- **Data for the task**

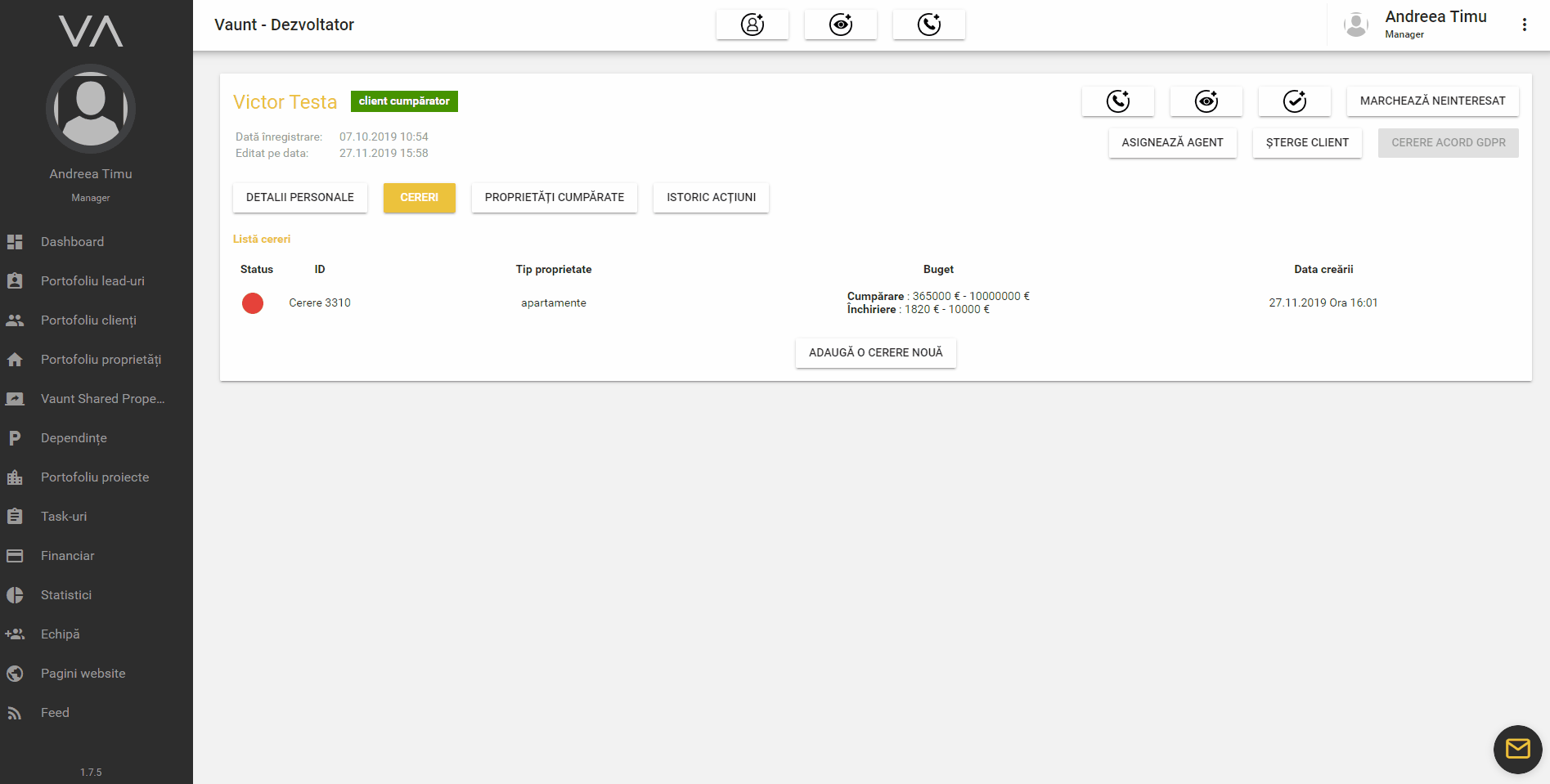Screen dimensions: 1550x784
Task: Open the Proprietăți Cumpărate tab
Action: (554, 198)
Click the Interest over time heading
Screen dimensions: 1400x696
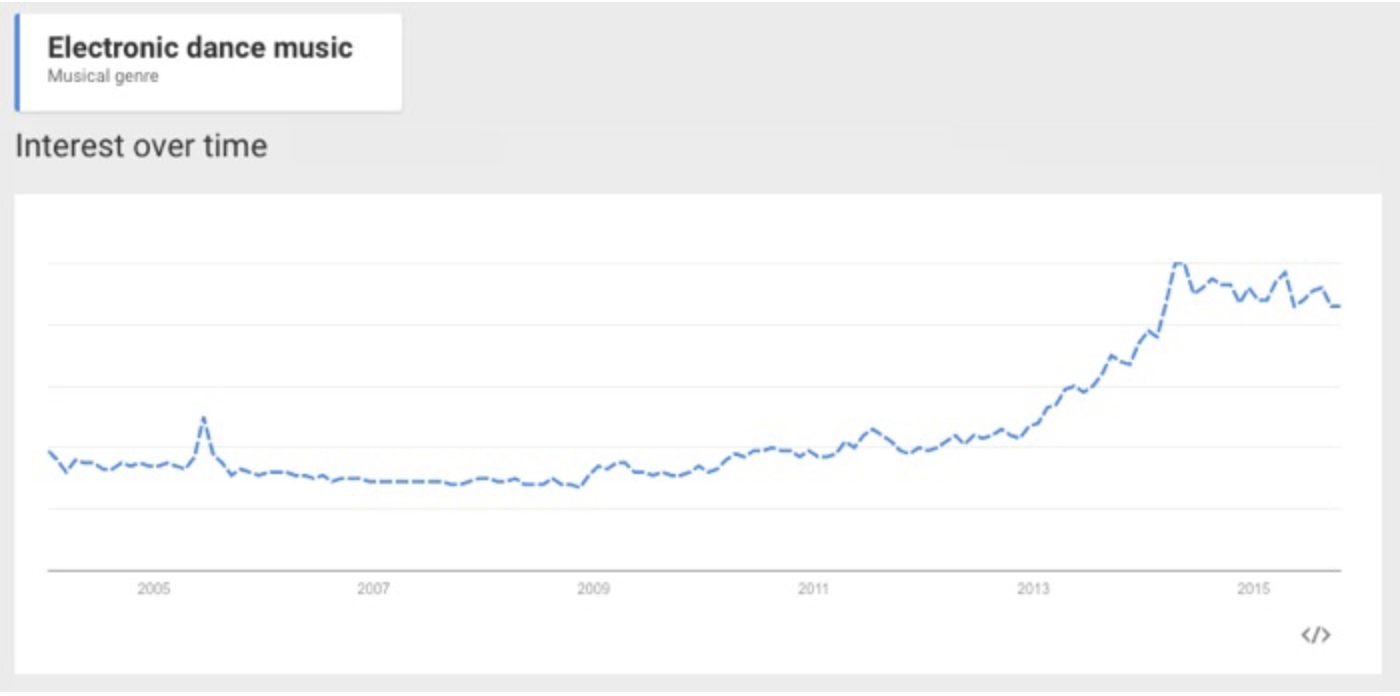tap(142, 147)
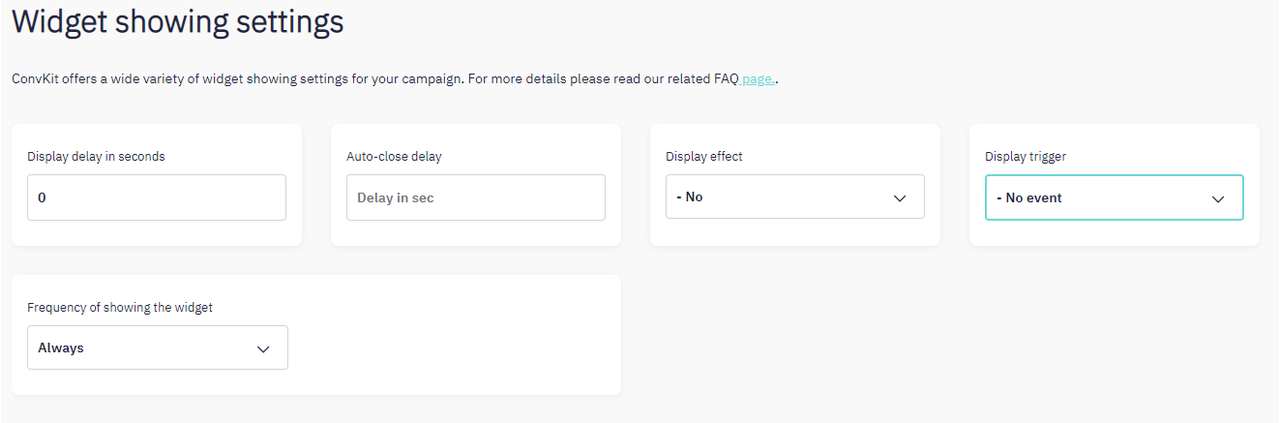
Task: Open the Frequency of showing the widget dropdown
Action: (x=157, y=348)
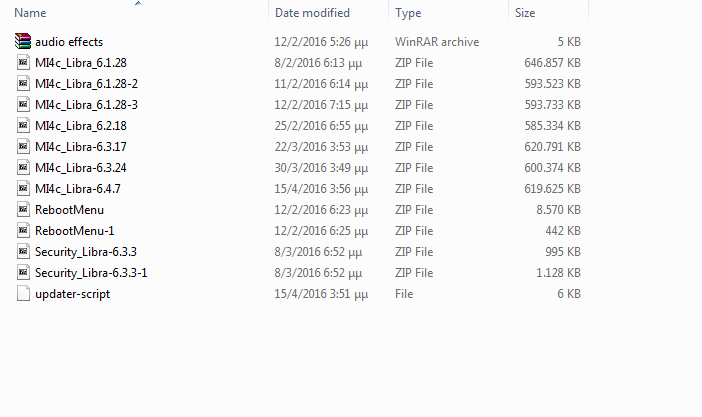Click the updater-script blank file icon
The image size is (702, 417).
pos(24,294)
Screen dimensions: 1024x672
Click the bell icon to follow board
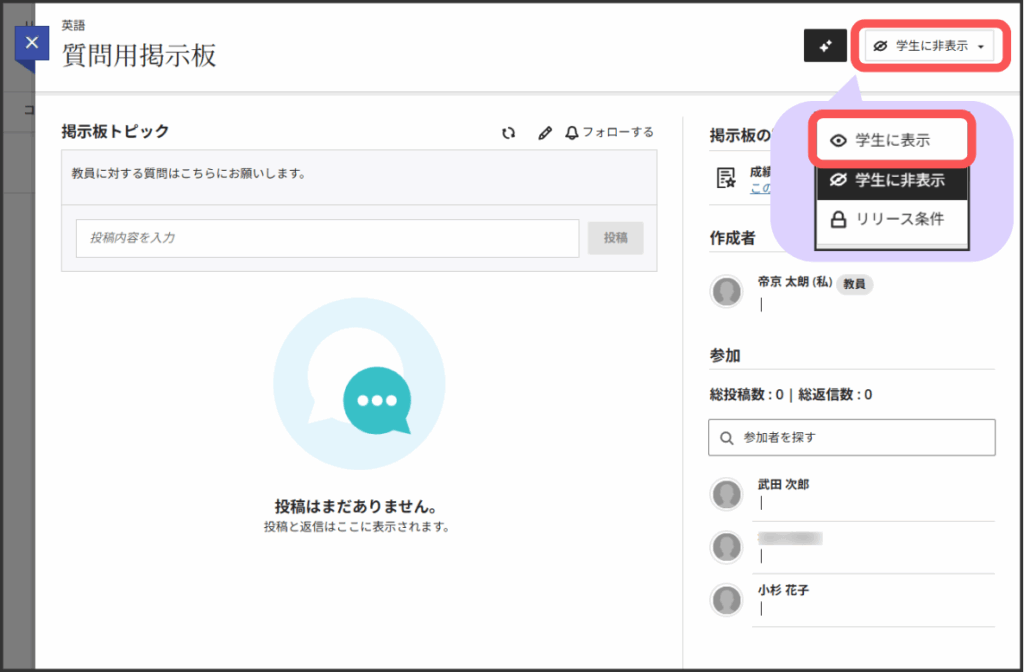pyautogui.click(x=572, y=132)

- **Task**
Could you render the listing above as a Markdown table with the columns Row and Line, skipping blank lines and leaving the pictures out?

- **Task result**
| Row | Line |
|---|---|
| 1 | Screen dimensions: 1550x784 |
| 2 | Task: Open the Proprietăți Cumpărate tab |
| 3 | Action: (554, 198) |
| 4 | Click the Interest over time heading |
| 5 | Screen dimensions: 1400x696 |
| 6 | tap(142, 147) |
| 7 | Task: Open the Frequency of showing the widget dropdown |
| 8 | Action: (x=157, y=348) |
| 9 | Click the updater-script blank file icon |
| 10 | The image size is (702, 417). |
| 11 | pos(24,294) |
| 12 | Screen dimensions: 1024x672 |
| 13 | Click the bell icon to follow board |
| 14 | pyautogui.click(x=572, y=132) |